Nach dreimonatiger Arbeitsdienstzeit wurde ich zu den Panzergrenadieren eingezogen. Nach Frontbewährung und Kriegsschule übernahm ich Anfang des Jahres 1945 als Leutnant eine Kompanie. Als ich diese Kompanie öfters zu sinnlosen Einsätzen führen musste, wurde mir voll bewußt, welch ein Verbrechen damals am deutschen Volke geschah, und für welche Wahnidee ich mich eingesetzt hatte. Damals begann die entscheidende Wandlung in mir. Den Glauben an den Nationalsozialismus hatte ich verloren. Aber auch der Zweifel an den guten Kern in jedem Menschen wurde in mir wach. Ich lernte hier zum ersten Mal die Wertunterschiede unter den Menschen kennen und begann, sie zu beobachten und mir ein Urteil über sie zu bilden. Je mehr ich aber die Menschen erkannte, desto mehr schloß ich mich von ihnen ab.
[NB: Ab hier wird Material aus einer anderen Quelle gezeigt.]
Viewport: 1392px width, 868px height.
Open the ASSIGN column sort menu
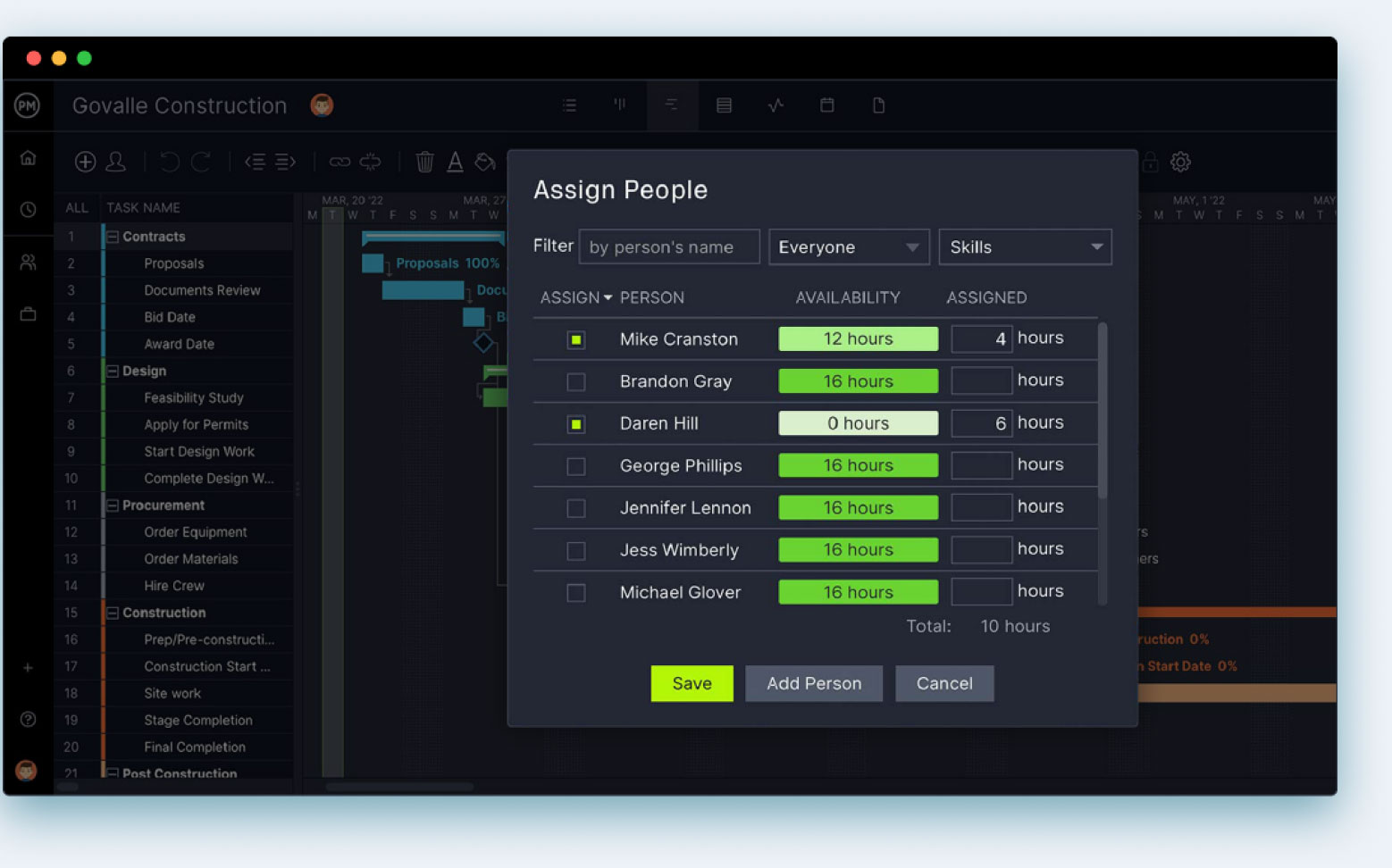(x=608, y=297)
Am liebsten war ich für mich alleine und suchte in meiner Freizeit Erholung in der Natur oder, sofern es möglich war, in einer Kirche Trost, denn ich erkannte, daß mir nur der Glaube Halt geben konnte in dem Chaos, das mich umgab.
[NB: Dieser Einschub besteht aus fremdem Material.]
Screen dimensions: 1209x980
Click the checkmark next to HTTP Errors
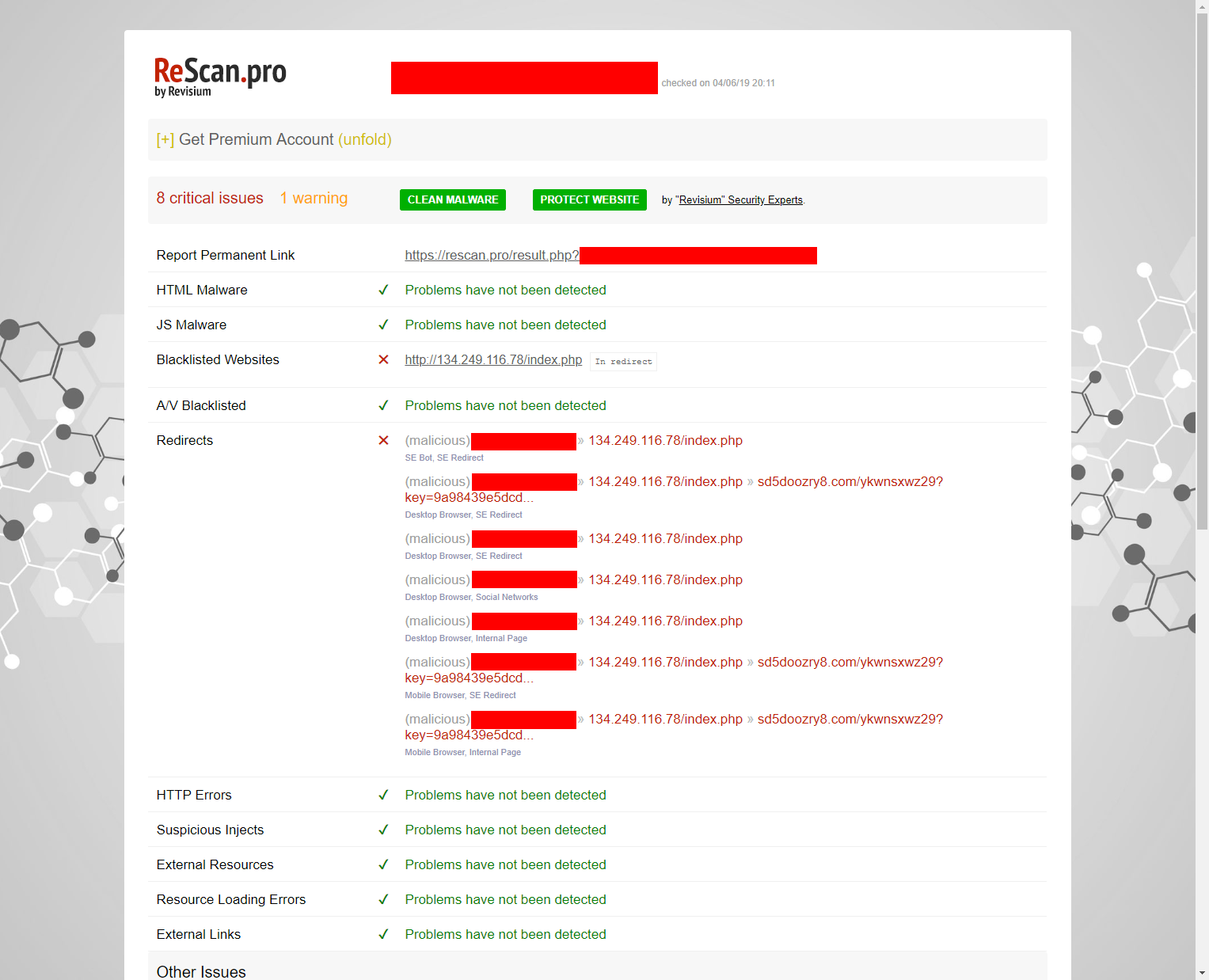(383, 795)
Als der Krieg zu Ende ging, gelang es mir, der Gefangenschaft zu entgehen und meine Heimat zu erreichen.

Trotz der schlechten Aussichten, die für die Landwirtschaft in der russischen Besatzungszone bestanden und trotz der Möglichkeit, nach einem Studium der Zahnmedizin die Praxis meines Vaters zu übernehmen, bleib ich meinem Vorsatz treu und begann eine landwirtschaftliche Lehre; denn dieser Beruf entsprach meinen Neigungen.

In der Folgezeit bemühte ich mich, ein festes Urteil zu bekommen und ging mit Ernst an die Selbsterziehung. Ich erkannte, daß nicht der sichtbare Erfolg, sondern schon der Wille und die ernste Bemühung den Menschen wertvoll machen, und daß mit der Reife des inneren Menschen auch alle Fortschritte auf anderen Gebieten verbunden sind.

Im Januar 1946 mußte ich meine Heimat verlassen, um der Festnahme durch die Russen zu entgehen. Durch einen Onkel erhielt ich in Brühl b. Köln eine Lehrstelle in einer Baumschule. Da mir diese Arbeit mehr zusagte als in der Landwirtschaft, entschloß ich mich, Gartengestaltung als meinen Beruf zu erwählen. Ich sehe darin eine Lebensaufgabe, die Natur so zu gestalten, daß abgearbeitete Menschen in ihr Ruhe und Erholung finden können.

Die nötigen Kenntnisse für den Beruf erwarb ich mir durch eigene Arbeit und festigte sie dadurch, daß ich den Lehrlingen der eigenen und einiger anderen Baumschulen Unterricht in den gartenbaulichen Fächern gab.

Ostern 1948 legte ich die Gärtnergehilfsprüfung ab, die ich mit „sehr gut" bestand.

Da sich mein Vater noch in russischer Gefangenschaft befand, hatte ich von meiner Mutter keine Unterstützung zu erwarten. Kurz vor Ende meiner Lehrzeit lernte ich einen Gärtner kennen, der sich, als er meine Lage erfuhr, bereit erklärte, mein Studium zu finanzieren. So war ich jetzt in der Lage, das Studium zu beginnen, und meldete mich zum Sonderlehrgang am staatlichen Dreikönigsgymnasium in Köln.

Wenn durch den Sonderlehrgang auch die eigentliche Berufsausbildung unterbrochen wird, so empfinde ich den Lehrgang doch als einen sehr großen Gewinn für mich. Ich habe die großen Lücken im Wissen immer als sehr beschämend angesehen. Leider kann ich mich der Schule nicht so widmen, wie ich es gerne möchte, da ich an vielen Tagen in der Gärtnerei mitarbeiten muß und gezwungen bin, durch Nebenarbeiten mir Geld für die nötigsten Anschaffungen zu verdienen. Trotzdem gibt mir der Lehrgang mehr als meine ganze Schulzeit in Stralsund. Neben der Erweiterung des Wissens sind mir viele Fragen, die mir bisher unlösbar waren, beantwortet worden. Mein Blick wurde erweitert, so daß ich in der Lage bin selbständig neue Probleme aufzugreifen und weiterzuverarbeiten.

Nach Beendigung des Lehrgangs werde ich in Bonn bis zur Eröffnung der Fakultät für Gartenbau Landwirtschaft studieren. Das Studium werde ich durch Arbeit in der Obstplantage eines Bekannten finanzieren können, so daß ich nicht mehr auf fremde Hilfe angewiesen bin, wie im Augenblick.

In das Zeugnis der Reife bitte ich einen Vermerk über mein Religionsbekenntnis aufzunehmen.